Köyüne örnek olmak isteyen Gürgöz, kiraladığı 100 dönüm atıl araziye kendi imkanlarıyla gelir getirici yaklaşık 5 bin badem fidanı dikti.
Toprakla buluşturulan fidanlar zamanla boy verdi, arazi 7 yılda yeşile dönüştü.
Gürgöz, sulamada kullandığı enerjiyi karşılamak için de alana 19 kilovat kapasiteli güneş enerjisi santrali kurdu.
Orman mühendisini örnek alan köydeki vatandaşlar da kiraladıkları ya da kendilerine ait olan arazilere badem fidanı dikti. Bu fidanlar sayesinde bölge yeşil bir görünüme kavuştu.
“TAŞLIK, KAYALIK ARAZİ EKONOMİYE KAZANDIRILDI”
Bülent Gürgöz, köyünde kullanılmayan çorak arazilere gelir getirici fidanlar diktiğini, bu sayede köylüleri de bu üretime teşvik ettiğini söyledi.
Yaptığı bu çalışmanın hem kendi köyüne hem de komşu köylere örnek olduğunu dile getiren Gürgöz, “Orman Genel Müdürlüğümüzün ‘ağaçlandırma yönetmeliği’ vardı. Köylüleri ağaç dikmeye teşvik etmek istedim. Köylüler bu tür şeylere görmeden inanmıyor. Ben de örnek olsun diye Milli Emlak Genel Müdürlüğünden 100 dönüm alanı kiraladım.” dedi.

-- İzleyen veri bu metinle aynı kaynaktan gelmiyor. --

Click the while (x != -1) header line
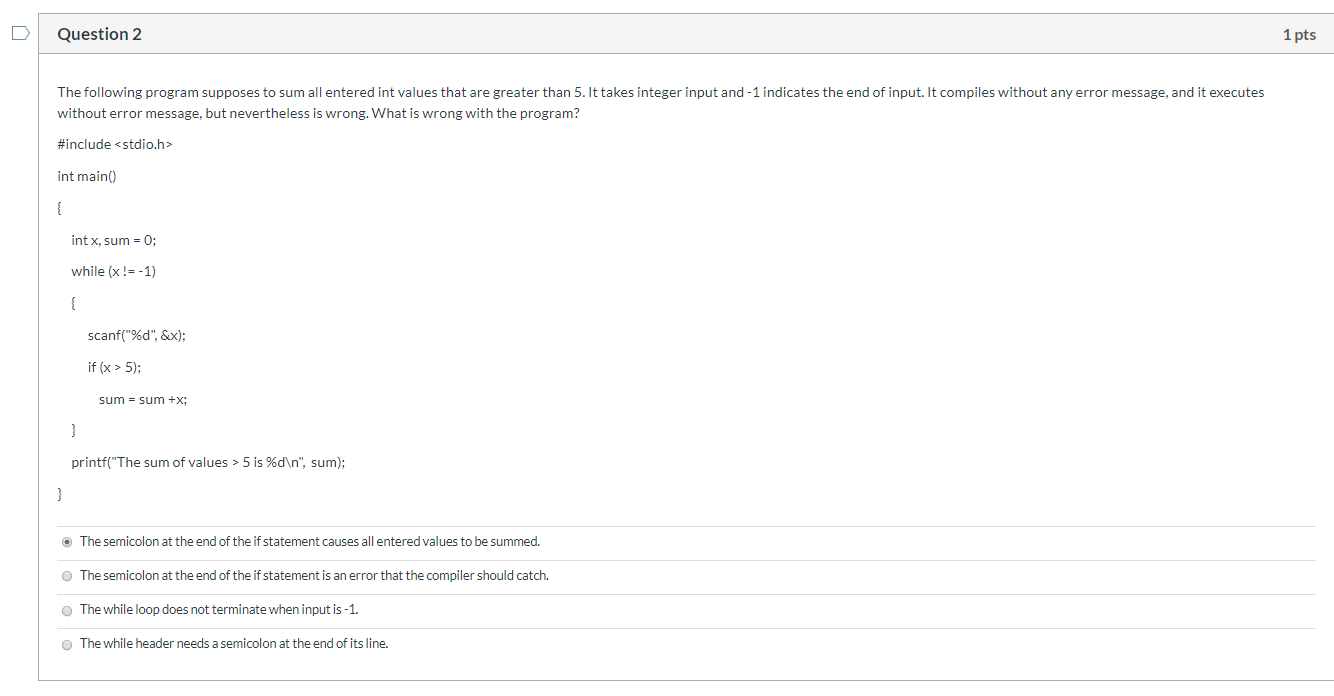1334x696 pixels. 113,271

Bu alana yaklaşık 5 bin badem fidanı diktiğini, ağaçların 7 yaşına girdiğini belirten Gürgöz, şunları söyledi:
“Geçen yıl yaklaşık 9 bin 380 kilogram ürün aldım. Bu yıl da 15 bin kilogram civarında rekolte bekliyorum. Umarım başarırız, katma değer yaratırız. Bu yatırımımdan sonra gerek yurt dışındaki gerekse köydeki üreticiler hem Hazine arazilerine hem de kendi arazilerine badem bahçeleri kurdu. Köyüme benden sonra yatırımlar geldi. Tüm üreticiler başarılı oldu. Buralar badem ormanı oldu. Taşlık, kayalık arazi ekonomiye kazandırıldı. Dikimler giderek artacaktır çünkü kazanç görüldükçe daha çok yatırım olacak.”

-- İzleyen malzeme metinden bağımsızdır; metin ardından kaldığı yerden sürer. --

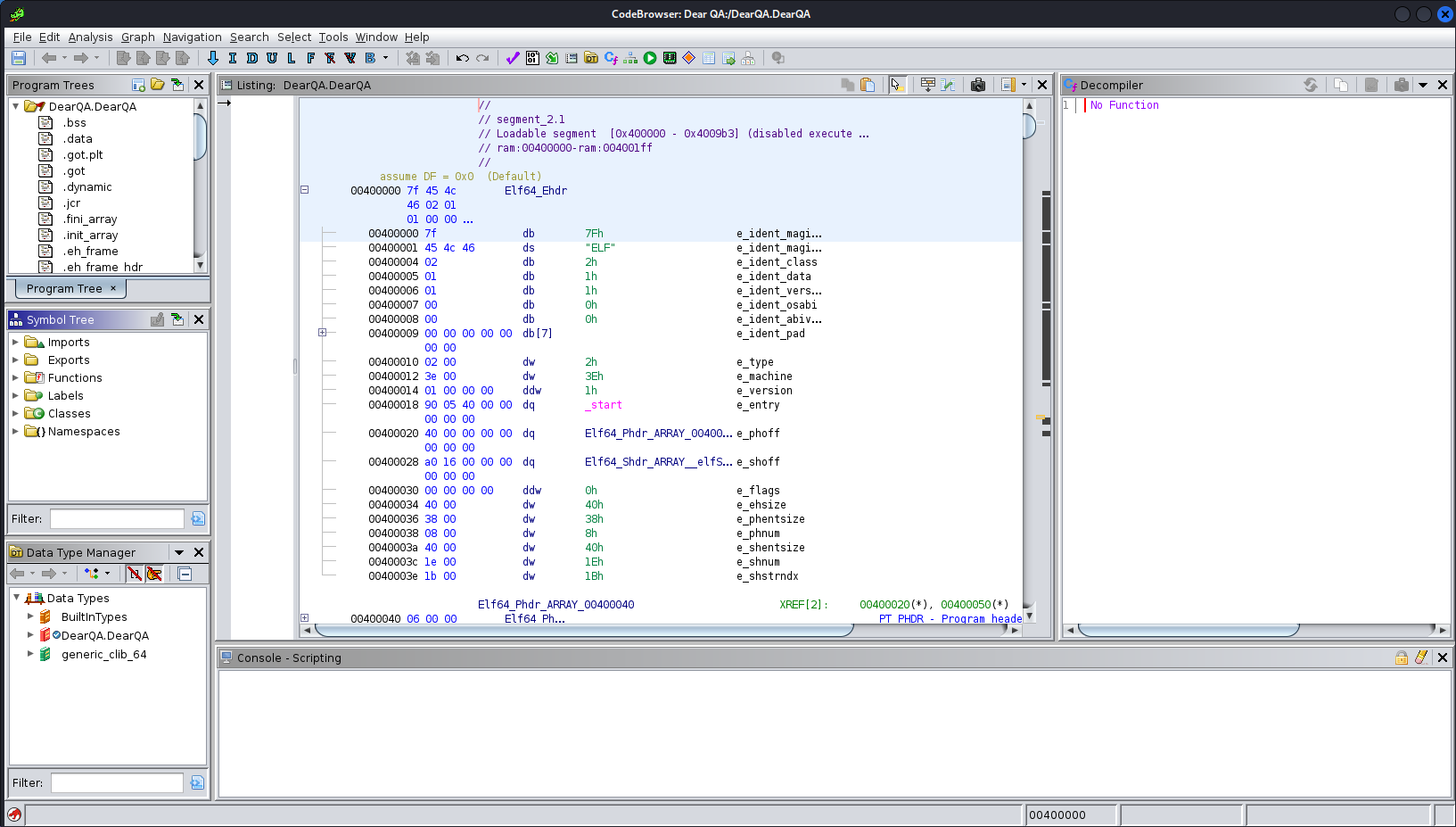Select the Program Tree tab
Viewport: 1456px width, 827px height.
65,288
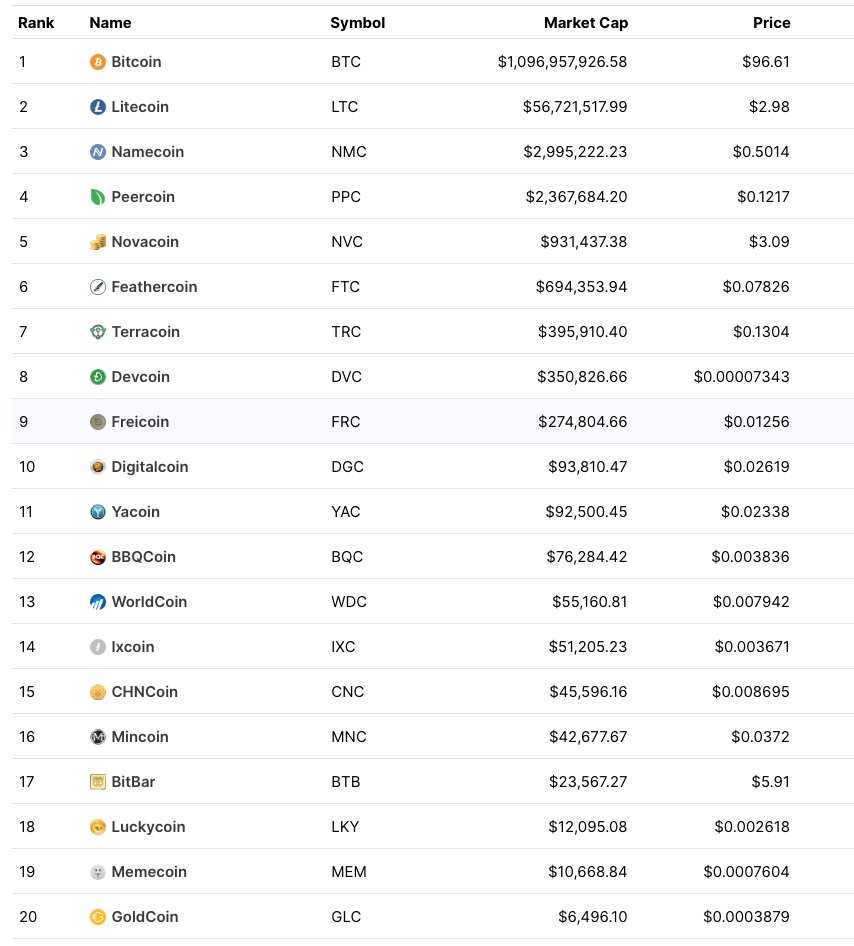The image size is (854, 946).
Task: Click the Bitcoin coin icon
Action: point(97,61)
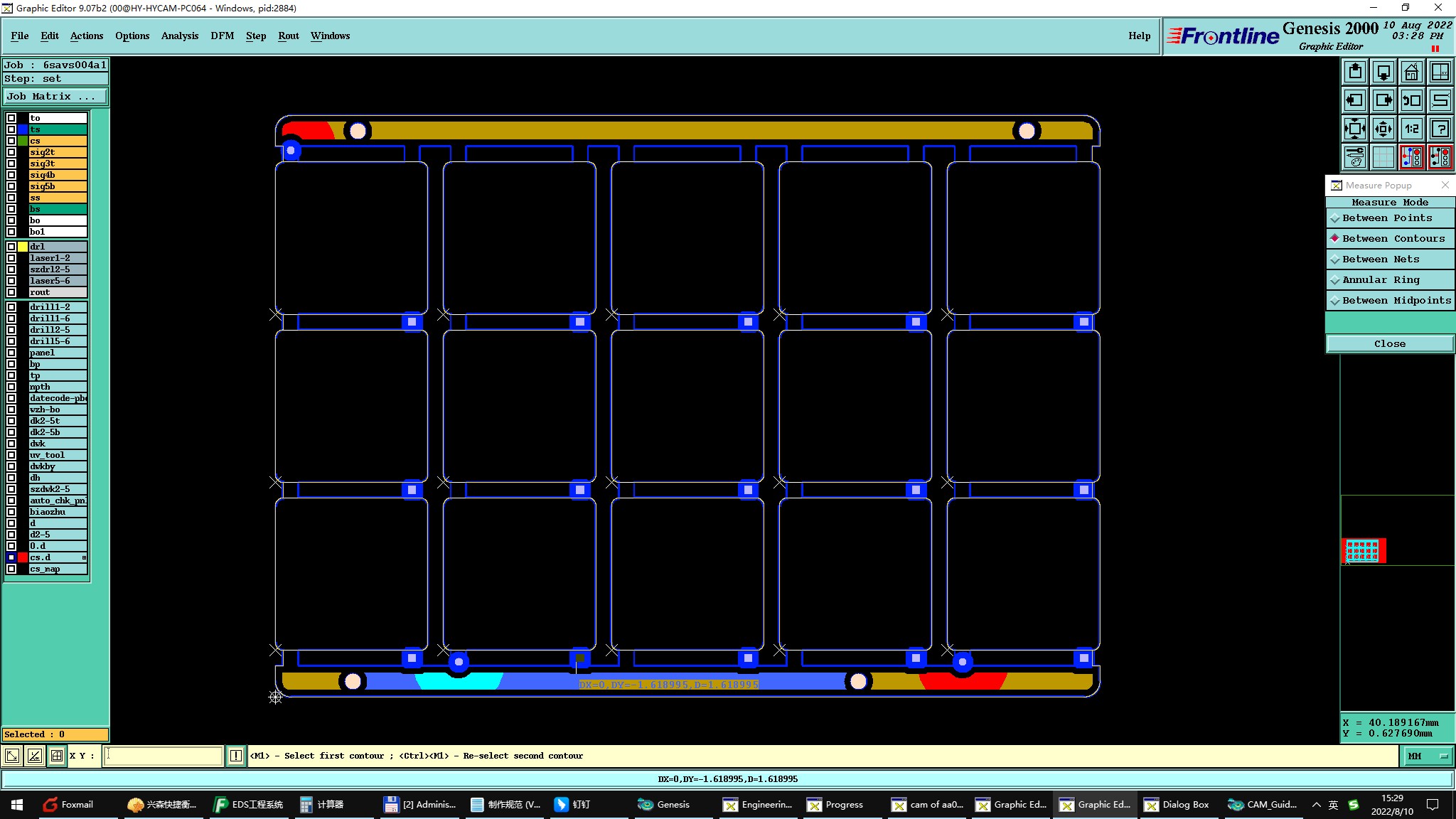Viewport: 1456px width, 819px height.
Task: Click Close in Measure Popup
Action: 1389,344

Köylerinin Keban Barajı’nın kıyısında olduğu için su sorunlarının olmadığını belirten Gürgöz, şehir dışında yaşayanların da bu gelişmeleri gördükçe köyünde bu yatırımı yapmaya başladığını söyledi.
“Eskiden bozkır olan bu araziler atıl vaziyetteydi. Bu atıl araziler üretime geçti. İnanılmaz derecede verimli topraklarımız var. Gübre bile vermiyoruz. Ağaçlarımız gayet sağlıklı.” diyen Gürgöz, herkese bu tür yatırımları tavsiye etti.
Köyde dikilen badem fidanlarının olgunluk aşamasına geldiğinde büyük bir üretim olacağını kaydeden Gürgöz, bu alanın 7 yılda bu seviyeye ulaştığını vurgulayarak, şöyle devam etti:
“Eserimizi gördükçe mutlu oluyorum. Emeğimin karşılığını aldım. Bu tür çorak arazilere fidanlar dikerek badem ormanları yetiştirmek çocuklarımıza büyük bir gelecektir. Alana 19 kilovatlık güneş panelleri de kurdum. Güneşten aldığımız enerjiyle pompa çalışıyor. O pompayla tüm ağaçlarımı suluyorum. Yer altı damlama sistemi yaptım. Elektrikten de tasarruf ediyoruz. Diktiğimiz fidanlar isterse hiç ürün vermesin, ben toprakları korudum, erozyonu önledim.”
“KÖYÜMÜZÜN HER TARAFI BADEM DOLDU”
Köyde yaşayan Serkan Yıldırım da Bülent Gürgöz’ün teşvikiyle arpa ve buğdayın yanı sıra 70 dönüm alanda badem de üretmeye başladıklarını söyledi.
Yıldırım, “Atıl arazileri badem ağaçlarıyla doldurduk. Köyümüzün her tarafı badem doldu. ‘Dağdı bağ oldu’ derler ama dağdı badem oldu. Burada yaklaşık 2 bin 600 kök ağacımız var. Ağustos sonu, eylül başında hasada başlayacağız.” diye konuştu.